Virginia Delegates to Thomas Nelson, 7 August 1781
Virginia Delegates to Thomas Nelson
Printed excerpts (Parke-Bernet Catalogue No. 54 [25–26 October 1938], item 167;
, VI, 170). The letter was written by Joseph Jones and signed by Jones, JM, Theodorick Bland, and Edmund Randolph. The excerpts below amount to somewhat more than half the letter, since the catalogue states that the entire document comprises “about 350 words.” The quotation in the Parke-Bernet Catalogue is introduced by the statement: “Fine war letter reviewing the situation of Virginia from the point of view of Congress on the prohibition of traffic with Bermuda, the refusal of Pennsylvania to assist Virginia for want of funds, and the invasion of Virginia by Lord Cornwallis.”Phila. 7th Augt. 17811
We have received your Excellencies favor of the 25th ult.2 and are happy to hear, contrary to our private information, that the State hath not suffered in any material degree by the expedition of L’d Cornwallis into the Heart of the Country, and in particular that he was joined by so few of our People.3 The spirit of opposition being high, we doubt not your Excellency will be able after the Harvest to draw forth a Force sufficient to oppose their future excursions and cover the Country from their ravages, which we conceive can no way, while they command the water, be so effectually accomplished as by equiping a large Body of Cavalry.
The4 repeal of the resolutions permiting the trafic of Bermuda with these States was the consequence of mature deliberation, and to prevent those abuses which had crept in under the indulgence, and would have been dishonorable in the States any longer to countenance. perhaps the peculiar situation of our State may, as was lately done in favor of South Carolina,5 induce Congress to grant passes for a few Vessells for the importation of Salt only. we shall endeavour to obtain this permission for the State and if we are successful will loose no time in transmitting the Pasports of yr. Excellency.6
1. Date line from the excerpt in . Although the catalogue, from which the first paragraph is taken, dates the letter 7 August 1780, the contents of the dispatch and the presence of Edmund Randolph in the Virginia delegation make certain that the year should be 1781.

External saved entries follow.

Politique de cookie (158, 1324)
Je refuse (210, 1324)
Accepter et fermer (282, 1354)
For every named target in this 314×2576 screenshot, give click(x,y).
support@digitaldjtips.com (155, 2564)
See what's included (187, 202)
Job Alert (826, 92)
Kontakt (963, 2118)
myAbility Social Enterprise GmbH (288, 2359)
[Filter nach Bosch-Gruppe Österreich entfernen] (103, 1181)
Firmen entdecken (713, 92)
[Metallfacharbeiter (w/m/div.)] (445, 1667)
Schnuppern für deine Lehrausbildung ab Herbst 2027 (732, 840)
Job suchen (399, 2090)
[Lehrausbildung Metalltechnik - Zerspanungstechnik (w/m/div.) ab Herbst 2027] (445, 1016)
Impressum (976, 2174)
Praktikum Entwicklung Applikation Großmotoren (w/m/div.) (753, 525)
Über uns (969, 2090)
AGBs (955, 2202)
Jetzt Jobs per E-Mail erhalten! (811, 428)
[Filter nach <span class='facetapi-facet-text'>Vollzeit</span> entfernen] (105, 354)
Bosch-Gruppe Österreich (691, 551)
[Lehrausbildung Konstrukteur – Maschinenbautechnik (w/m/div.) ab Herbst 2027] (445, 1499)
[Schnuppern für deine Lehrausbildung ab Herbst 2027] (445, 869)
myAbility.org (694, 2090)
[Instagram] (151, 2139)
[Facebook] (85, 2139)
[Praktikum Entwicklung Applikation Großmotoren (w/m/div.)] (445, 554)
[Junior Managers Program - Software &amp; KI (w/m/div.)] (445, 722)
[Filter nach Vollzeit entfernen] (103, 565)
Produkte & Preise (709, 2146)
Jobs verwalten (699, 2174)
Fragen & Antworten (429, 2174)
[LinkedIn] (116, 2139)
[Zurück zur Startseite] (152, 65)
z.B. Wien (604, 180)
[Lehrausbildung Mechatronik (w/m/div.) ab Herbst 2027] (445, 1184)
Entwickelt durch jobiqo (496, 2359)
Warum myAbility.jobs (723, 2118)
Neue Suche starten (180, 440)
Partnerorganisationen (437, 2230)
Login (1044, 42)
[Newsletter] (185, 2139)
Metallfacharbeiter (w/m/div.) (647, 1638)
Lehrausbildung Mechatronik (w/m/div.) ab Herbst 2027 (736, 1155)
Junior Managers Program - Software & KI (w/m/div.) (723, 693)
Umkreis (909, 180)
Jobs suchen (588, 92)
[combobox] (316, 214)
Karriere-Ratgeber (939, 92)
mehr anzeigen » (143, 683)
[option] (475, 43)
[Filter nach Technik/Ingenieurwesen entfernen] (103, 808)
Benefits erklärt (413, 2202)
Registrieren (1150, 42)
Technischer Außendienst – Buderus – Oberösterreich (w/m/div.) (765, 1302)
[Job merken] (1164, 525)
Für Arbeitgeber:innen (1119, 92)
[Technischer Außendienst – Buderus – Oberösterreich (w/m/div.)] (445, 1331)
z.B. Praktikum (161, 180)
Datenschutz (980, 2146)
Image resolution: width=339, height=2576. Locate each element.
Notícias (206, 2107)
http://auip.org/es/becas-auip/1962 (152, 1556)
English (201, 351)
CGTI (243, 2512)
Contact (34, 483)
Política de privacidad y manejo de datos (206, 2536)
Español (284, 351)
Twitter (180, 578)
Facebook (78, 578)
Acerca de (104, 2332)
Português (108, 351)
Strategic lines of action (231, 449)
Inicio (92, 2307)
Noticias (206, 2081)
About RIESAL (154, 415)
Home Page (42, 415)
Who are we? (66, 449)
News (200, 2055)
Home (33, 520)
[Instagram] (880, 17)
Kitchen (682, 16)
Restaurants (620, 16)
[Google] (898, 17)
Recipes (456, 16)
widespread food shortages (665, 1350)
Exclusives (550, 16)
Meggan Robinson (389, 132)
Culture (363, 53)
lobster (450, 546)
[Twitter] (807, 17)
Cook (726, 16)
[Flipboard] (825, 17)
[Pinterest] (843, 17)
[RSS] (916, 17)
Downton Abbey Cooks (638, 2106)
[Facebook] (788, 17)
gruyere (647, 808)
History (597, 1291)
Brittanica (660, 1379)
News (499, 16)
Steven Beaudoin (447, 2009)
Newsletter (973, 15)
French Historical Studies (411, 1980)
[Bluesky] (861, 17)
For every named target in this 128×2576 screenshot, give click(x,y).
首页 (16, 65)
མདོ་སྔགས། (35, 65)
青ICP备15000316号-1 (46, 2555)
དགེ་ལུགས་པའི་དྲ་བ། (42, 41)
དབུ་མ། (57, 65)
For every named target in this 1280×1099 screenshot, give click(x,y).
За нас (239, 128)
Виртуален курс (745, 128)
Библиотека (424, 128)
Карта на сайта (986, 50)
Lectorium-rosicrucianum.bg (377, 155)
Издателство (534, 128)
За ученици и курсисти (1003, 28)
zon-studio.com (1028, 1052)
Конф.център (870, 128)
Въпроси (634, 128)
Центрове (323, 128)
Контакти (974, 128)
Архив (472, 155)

2. This date is probably another error. In Nelson’s letter of 26 July 1781 (q.v.), he referred to his only preceding dispatch to the delegates as the one of the 21st, now missing. Probably that is the letter which they were answering here, because they cite information from Nelson not contained in his dispatch of 26 July. Although he mentioned the embargo of trade with Bermuda in his letter of 26 July, he stated there that he had also discussed it in his earlier communication.
3. See Pendleton to JM, 6 August 1781, and n. 6, for comments on the scarcity of Loyalists in Virginia.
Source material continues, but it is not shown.